The backdrop of the beautiful La Sal Mountains is stunning. As are the dramatic cliffs of the Colorado River. You may find your eyes wandering towards the scenery rather than focusing on where your front tire is going. The trail crosses the top of an elevated sandstone plateau corralled by cliffs sculpted by the Colorado River and its tributaries. Enjoy the scenery but be careful.
Challenging. Exhilarating. Aggravating.
The Slickrock Trail is only 12 miles (19 km) long. But you'll have to allow yourself 4 hours as it's a challenging ride. But exhilarating. And aggravating at times. You'll find yourself shifting gears non-stop. You never seem to get into a comfortable mode.
It is rated high technical difficulty and high aerobic requirement. But a lot of below-average riders – both in terms of proficiency and fitness – ride this trail. It just may require a short hike over some of the tougher spots.
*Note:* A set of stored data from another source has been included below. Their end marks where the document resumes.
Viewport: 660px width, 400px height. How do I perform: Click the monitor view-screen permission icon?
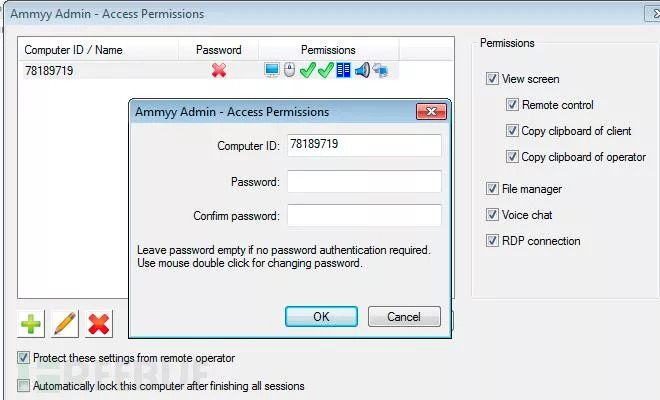coord(272,71)
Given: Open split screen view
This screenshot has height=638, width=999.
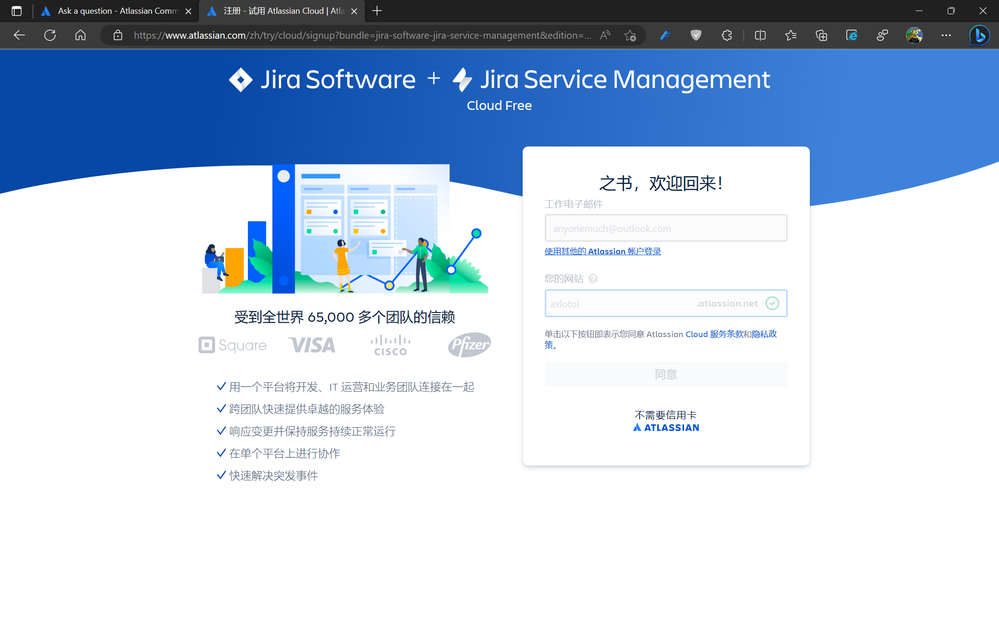Looking at the screenshot, I should [x=760, y=35].
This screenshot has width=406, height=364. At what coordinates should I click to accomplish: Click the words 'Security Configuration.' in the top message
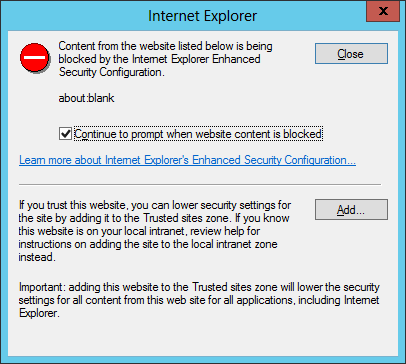[112, 72]
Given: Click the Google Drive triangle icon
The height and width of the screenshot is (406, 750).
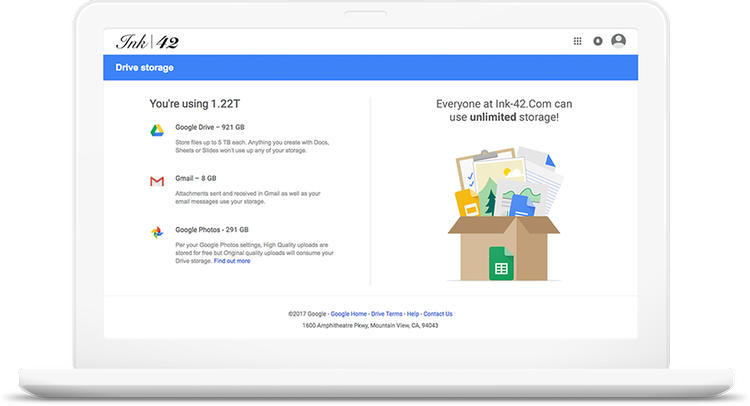Looking at the screenshot, I should pos(157,129).
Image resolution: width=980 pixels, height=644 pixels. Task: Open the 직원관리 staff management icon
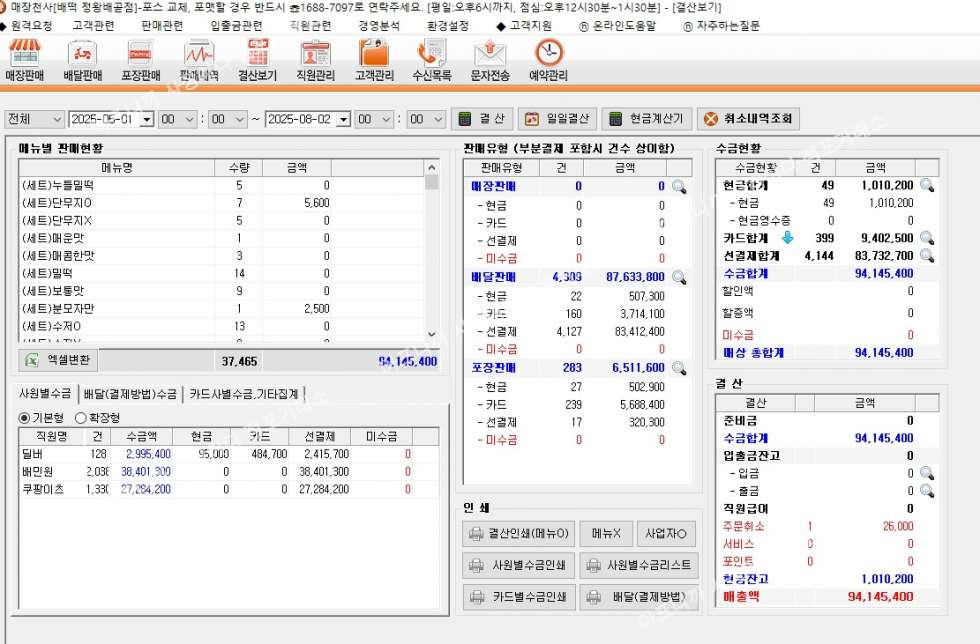[314, 59]
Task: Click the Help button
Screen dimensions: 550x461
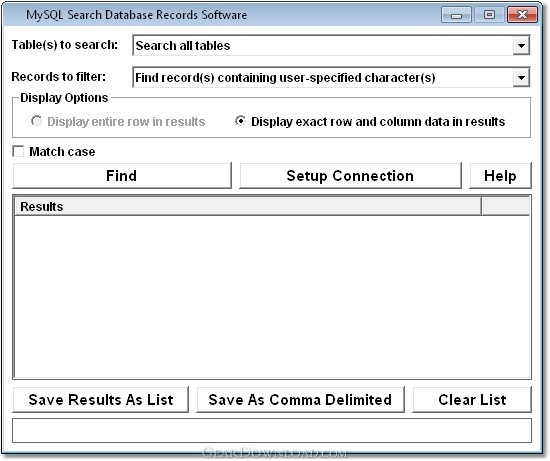Action: (500, 175)
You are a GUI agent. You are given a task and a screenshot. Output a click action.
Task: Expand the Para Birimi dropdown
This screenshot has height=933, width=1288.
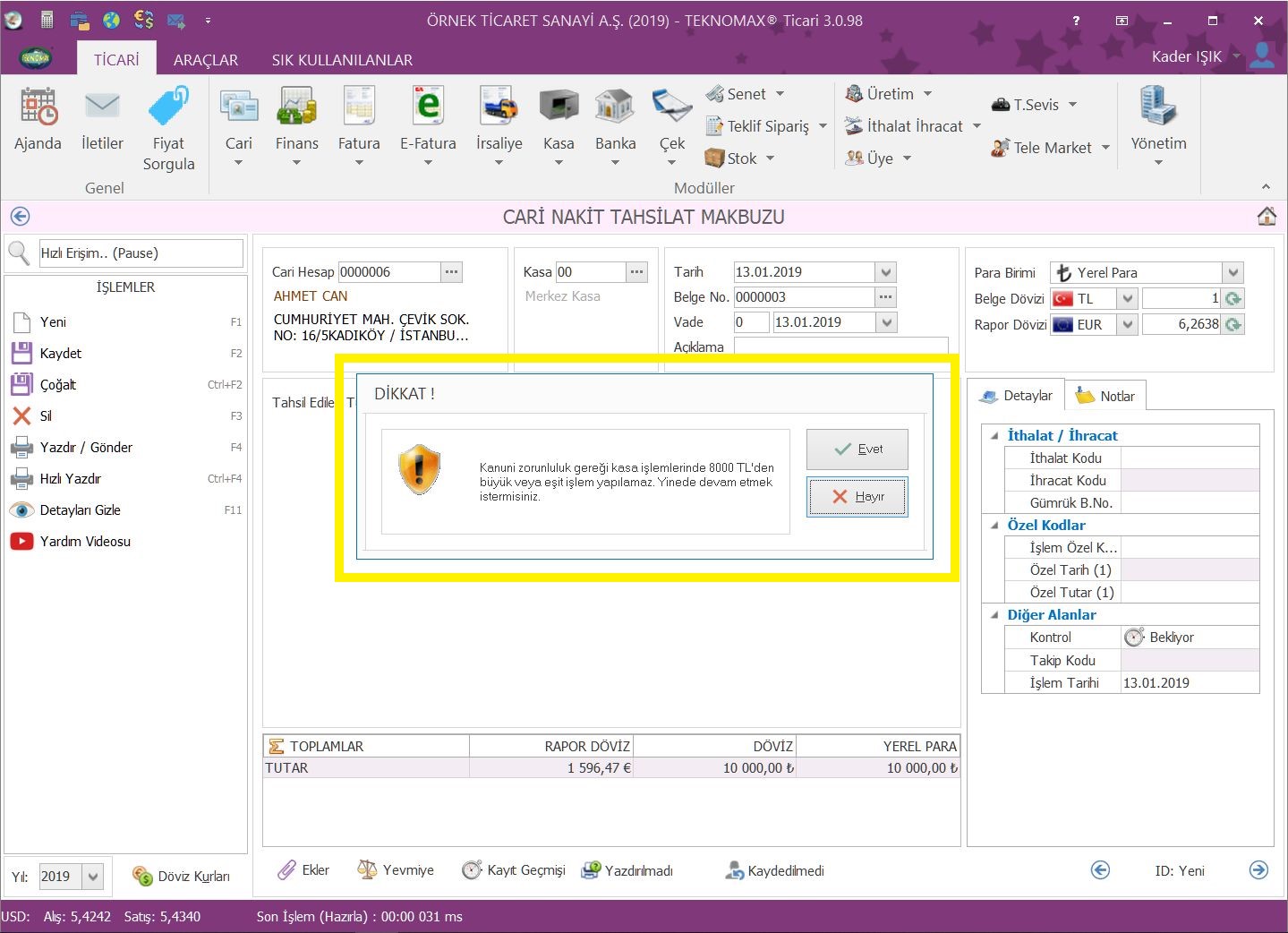coord(1233,273)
The Slickrock Trail is marked by a series of white dashes and dots painted on the rock. And the natural inclination is to follow this laid-out path without deviation. But you may find – especially after riding the trail a few times – that you want to try some of the routes outside the boundaries of the marked trail. Some which may require more skill and experience.
If you venture outside the marked trail, make sure you ride only on rock! The surrounding landscape is fragile. Desert vegetation fights for its very existence in this harsh environment.
The cryptobiotic soils – a brown-black and lumpy crust – give life to a unique and rare mix. Bacteria, algae, lichen, mosses, and fungi. This crust is absolutely vital for desert life to exist. One errant tire track or footprint can snuff out decades of growth and development. And the resulting damage may be irreparable. It takes 50-100 years for the crust to mature and sustain life. And that long to repair itself.
If you've never biked the Slickrock Trail, you might want to try the 2.3 mile (3.7 km) Practice Loop. It's obviously shorter than the main loop. And gives you a feel for it. Even lets you say you rode the Slickrock Trail. And if you want more, you can always attack the main trail.
Getting to the Slickrock Trail
You get to the Slickrock Bike Trail by paying a small fee and entering through the Sand Flats Recreation Area. And you get there by driving or riding just south of Moab on U.S. 191.
Turn right at the first traffic light onto 400 East. Drive or ride for 1 mile (1.6 km) to Dave's Corner Market and Millcreek Drive. Make a right there onto Millcreek Drive. Go ½ mile (.8 km) to the stop sign. Take the Sand Flats Road up the hill for 2 ½ miles (4 km) to the Entrance Booth. Go another .6 mile (1 km) to the large parking lot on the left.
There are bathrooms here but no water.
The area's "Pay to Play" policy is used to help protect and rehab the delicate ecosystem of this high-country desert area.
Day-use passes are good for 3 days. $5.00 per vehicle. If you enter on a bike, it costs $2.00. In a shuttle or van, it's $2.00 per person.
Sand Flats has:
When to Visit
Spring and fall are the best times to bike in southern Utah. Temperatures in mid-summer approach or exceed 100 degrees F (37.7 C). And mid-winter temperatures can reach below freezing. But that doesn't mean you can't ride at other time if you're prepared. Dress for the temperatures. Bring emergency clothing. And bring plenty of water. Dehydration comes on quickly in this dry climate.